If a line comes after the one containing "Task: Click the help question mark icon", leave it out; copy every line before it, and that line too, exactly as written, starting from the first line of the entries.

[Dataset entries]
BEGIN
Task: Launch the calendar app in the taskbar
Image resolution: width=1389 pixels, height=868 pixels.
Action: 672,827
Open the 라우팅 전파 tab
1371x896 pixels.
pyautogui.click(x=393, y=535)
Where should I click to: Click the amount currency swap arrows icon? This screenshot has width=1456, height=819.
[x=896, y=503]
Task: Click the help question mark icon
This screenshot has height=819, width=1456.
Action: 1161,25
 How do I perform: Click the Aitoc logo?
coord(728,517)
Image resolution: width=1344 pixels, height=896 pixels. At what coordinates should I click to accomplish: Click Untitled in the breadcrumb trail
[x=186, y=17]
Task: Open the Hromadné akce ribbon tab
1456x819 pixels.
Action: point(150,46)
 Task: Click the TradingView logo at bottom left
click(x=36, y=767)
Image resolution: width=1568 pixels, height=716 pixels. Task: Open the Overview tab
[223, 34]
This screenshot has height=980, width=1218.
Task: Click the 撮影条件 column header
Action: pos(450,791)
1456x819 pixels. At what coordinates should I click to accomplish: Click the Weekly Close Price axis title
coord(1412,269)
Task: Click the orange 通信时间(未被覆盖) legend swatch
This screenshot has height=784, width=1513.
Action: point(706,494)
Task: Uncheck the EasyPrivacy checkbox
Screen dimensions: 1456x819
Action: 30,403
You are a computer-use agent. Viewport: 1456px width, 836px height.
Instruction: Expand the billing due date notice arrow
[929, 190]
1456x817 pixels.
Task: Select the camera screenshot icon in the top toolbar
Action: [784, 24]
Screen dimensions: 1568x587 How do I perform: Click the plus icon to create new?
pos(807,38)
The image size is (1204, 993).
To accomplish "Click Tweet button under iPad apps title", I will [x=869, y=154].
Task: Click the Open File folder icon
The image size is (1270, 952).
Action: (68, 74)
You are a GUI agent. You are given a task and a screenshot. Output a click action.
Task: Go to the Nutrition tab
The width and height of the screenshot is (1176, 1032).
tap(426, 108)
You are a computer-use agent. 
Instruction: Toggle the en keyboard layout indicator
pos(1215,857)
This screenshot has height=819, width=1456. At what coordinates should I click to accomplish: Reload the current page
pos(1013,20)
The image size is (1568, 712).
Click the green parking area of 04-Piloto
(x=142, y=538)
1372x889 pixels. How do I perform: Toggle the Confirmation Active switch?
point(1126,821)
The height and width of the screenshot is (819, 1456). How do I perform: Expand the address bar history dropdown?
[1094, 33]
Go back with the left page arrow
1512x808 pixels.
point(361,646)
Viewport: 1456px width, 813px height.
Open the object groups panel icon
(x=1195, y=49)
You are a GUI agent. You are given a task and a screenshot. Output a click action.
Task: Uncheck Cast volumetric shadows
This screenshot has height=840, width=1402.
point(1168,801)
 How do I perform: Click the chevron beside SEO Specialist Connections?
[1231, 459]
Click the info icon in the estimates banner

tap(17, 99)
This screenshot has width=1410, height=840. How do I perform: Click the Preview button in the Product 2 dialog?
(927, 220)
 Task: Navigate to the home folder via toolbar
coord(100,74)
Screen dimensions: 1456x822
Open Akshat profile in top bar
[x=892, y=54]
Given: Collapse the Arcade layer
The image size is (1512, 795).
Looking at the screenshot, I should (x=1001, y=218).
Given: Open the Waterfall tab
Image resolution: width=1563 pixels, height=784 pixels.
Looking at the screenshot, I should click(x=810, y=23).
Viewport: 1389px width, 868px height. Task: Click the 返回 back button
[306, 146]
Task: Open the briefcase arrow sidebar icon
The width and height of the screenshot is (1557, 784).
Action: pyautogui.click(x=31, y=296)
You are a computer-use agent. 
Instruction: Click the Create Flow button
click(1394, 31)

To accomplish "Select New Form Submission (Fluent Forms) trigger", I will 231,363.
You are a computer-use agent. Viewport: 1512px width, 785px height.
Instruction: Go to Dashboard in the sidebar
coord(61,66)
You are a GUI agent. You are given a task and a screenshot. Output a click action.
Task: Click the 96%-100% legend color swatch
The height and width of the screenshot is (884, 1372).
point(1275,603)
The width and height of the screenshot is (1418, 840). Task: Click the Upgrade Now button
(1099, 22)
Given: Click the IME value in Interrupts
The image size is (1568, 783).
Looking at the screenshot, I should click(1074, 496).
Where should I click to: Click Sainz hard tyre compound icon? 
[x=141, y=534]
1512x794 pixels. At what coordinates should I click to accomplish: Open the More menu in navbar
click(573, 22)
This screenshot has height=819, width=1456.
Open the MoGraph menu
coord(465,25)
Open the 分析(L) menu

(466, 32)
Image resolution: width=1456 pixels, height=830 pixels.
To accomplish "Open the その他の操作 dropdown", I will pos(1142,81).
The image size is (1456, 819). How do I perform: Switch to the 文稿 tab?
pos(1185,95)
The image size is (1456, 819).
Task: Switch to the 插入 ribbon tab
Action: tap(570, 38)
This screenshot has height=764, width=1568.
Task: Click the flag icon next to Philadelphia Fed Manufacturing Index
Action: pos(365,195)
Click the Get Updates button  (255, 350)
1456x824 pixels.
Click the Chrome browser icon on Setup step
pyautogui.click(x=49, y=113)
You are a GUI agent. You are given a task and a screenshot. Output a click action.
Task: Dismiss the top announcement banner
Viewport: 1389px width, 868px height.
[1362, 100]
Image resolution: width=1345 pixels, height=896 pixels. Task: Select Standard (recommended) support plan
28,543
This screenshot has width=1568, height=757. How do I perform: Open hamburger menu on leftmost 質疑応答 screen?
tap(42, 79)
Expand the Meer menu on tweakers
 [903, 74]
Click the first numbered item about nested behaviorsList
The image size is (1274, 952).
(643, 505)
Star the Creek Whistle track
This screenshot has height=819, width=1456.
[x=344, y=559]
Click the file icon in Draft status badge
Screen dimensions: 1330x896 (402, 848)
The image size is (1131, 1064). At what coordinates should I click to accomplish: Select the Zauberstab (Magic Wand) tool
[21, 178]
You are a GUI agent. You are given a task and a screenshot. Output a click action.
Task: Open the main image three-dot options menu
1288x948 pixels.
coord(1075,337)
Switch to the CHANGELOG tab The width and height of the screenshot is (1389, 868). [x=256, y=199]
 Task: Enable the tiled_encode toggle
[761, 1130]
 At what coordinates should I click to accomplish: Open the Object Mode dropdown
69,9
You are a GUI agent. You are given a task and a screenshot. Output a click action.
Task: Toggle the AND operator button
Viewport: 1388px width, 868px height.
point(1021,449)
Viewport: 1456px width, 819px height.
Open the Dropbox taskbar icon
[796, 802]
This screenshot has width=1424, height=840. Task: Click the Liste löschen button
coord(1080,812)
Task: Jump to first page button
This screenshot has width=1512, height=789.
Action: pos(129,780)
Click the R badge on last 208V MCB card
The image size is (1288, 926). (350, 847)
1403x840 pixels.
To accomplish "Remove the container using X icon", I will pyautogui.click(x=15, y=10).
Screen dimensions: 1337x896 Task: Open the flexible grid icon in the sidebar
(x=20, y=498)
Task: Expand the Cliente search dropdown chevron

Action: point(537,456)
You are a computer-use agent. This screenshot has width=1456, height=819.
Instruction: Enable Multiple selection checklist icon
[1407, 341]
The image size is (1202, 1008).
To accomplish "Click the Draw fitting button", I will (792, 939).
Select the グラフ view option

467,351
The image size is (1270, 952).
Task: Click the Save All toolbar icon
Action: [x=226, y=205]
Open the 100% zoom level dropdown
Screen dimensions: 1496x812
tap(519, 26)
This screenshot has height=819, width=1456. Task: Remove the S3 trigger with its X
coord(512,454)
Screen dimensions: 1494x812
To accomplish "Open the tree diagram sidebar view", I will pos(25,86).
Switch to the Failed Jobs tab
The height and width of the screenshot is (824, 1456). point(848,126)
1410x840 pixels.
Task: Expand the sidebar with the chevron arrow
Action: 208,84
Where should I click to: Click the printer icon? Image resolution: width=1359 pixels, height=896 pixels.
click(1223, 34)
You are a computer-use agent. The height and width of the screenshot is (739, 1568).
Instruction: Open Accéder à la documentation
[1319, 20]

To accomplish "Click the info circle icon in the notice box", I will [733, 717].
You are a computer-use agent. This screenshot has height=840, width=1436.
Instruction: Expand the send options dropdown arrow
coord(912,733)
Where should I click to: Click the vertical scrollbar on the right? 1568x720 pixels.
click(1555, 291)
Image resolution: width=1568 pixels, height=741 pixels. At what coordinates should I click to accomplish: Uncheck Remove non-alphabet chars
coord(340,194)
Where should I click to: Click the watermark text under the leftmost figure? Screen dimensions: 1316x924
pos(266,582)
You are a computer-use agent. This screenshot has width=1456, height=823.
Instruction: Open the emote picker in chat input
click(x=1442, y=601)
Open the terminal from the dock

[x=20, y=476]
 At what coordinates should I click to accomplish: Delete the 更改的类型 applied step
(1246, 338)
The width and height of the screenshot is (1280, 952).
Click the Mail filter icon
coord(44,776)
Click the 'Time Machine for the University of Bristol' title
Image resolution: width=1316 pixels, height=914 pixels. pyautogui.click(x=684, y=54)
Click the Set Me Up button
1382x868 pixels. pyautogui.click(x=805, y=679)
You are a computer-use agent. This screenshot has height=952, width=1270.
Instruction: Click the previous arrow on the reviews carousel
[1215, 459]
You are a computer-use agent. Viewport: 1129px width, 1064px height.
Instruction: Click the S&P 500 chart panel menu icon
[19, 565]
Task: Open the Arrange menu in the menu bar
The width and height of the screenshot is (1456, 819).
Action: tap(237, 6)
END
## Completed task:
Task: Launch the calendar app in the taskbar
Image resolution: width=1389 pixels, height=868 pixels.
Action: 672,827
Open the 라우팅 전파 tab
1371x896 pixels.
pyautogui.click(x=393, y=535)
Where should I click to: Click the amount currency swap arrows icon? This screenshot has width=1456, height=819.
[x=896, y=503]
Task: Click the help question mark icon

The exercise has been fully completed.